La chambre où furent introduits les deux inséparables ressemblait à une cellule. La sœur les y laissa un moment. Stello et le Docteur Noir se mirent à la contempler en silence.

Il n’y avait que peu de meubles. Dans une alcôve très profonde un lit antique, large, pesant, en bois noir et lourd dans les formes de ses moulures et de ses colonnes ; un tapis épais et des rideaux de couleur brune. Nulle glace, nul ornement, nulle image, hors une seule placée au-dessus du lit.

Là vieillissait dans une poussière toujours amassée et respectée un grand christ dont bien des religieux avaient sans doute baisé les pieds en mourant. La stature était presque à demi la stature humaine, la croix d’ébène qui le portait était fendue en maint endroit, l’éponge et la lance étaient brisées, comme les ornements d’un meuble inutile. Le cadavre d’ivoire était jaune, et sa tête abattue avait perdu jusqu’à sa couronne d’épines, sa douloureuse couronne dont les mille pointes n’étaient pourtant pas tournées contre le ciel comme celles des rois, mais enfoncées dans son front saignant et ses cheveux pendants, aplatis et déchirés. Ses mains clouées étaient bleues, ses pieds noirs étaient fendus, et l’un d’eux tombait en poudre. Une décrépitude effroyable sillonnait par des veines longues et sombres le corps suspendu de l’Expiateur. La plaie de son côté s’était largement agrandie et découvrait une place sans cœur et sans entrailles. Une destruction livide régnait sur le christ tout entier. La tête bleuâtre, abattue et sans auréole, était comme cachée et reployée sous le bras droit du crucifix, les traits en étaient morts, une grosse larme seulement luisait sur le bord de la paupière fermée et se prolongeait sur la joue.

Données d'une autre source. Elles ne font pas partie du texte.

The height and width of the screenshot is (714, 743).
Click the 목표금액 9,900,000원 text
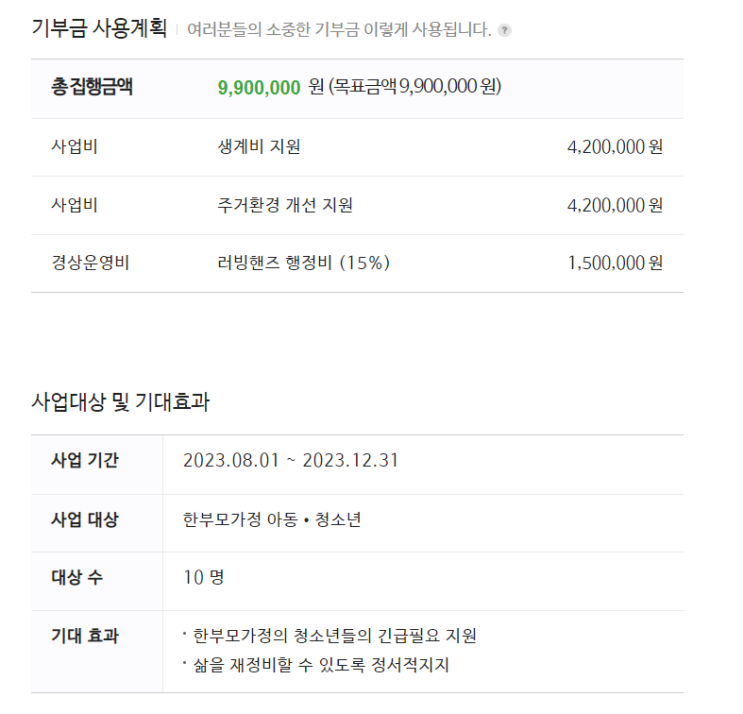click(416, 87)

L’enthousiaste Stello ne put détourner les yeux de cette image désolée. Malgré lui, ce fut l’homme qu’il vit ; pour un moment, il oublia le Dieu. Il vit l’homme de trente-trois ans sacrifié par la multitude des hommes pour avoir cru en elle, l’avoir aimée et lui avoir parlé de s’aimer, l’homme sauveur et médiateur des hommes, le grand-prêtre éternel des peuples écrasé par eux ; et il la considérait avec une douleur muette.

Mais en même temps le noir Docteur, soulevant un rideau opposé tendu dans la chambre, découvrit et lui montra silencieusement une statue inconnue, qui sembla, dès qu’elle fut à la lumière, considérer le Christ et lui parler.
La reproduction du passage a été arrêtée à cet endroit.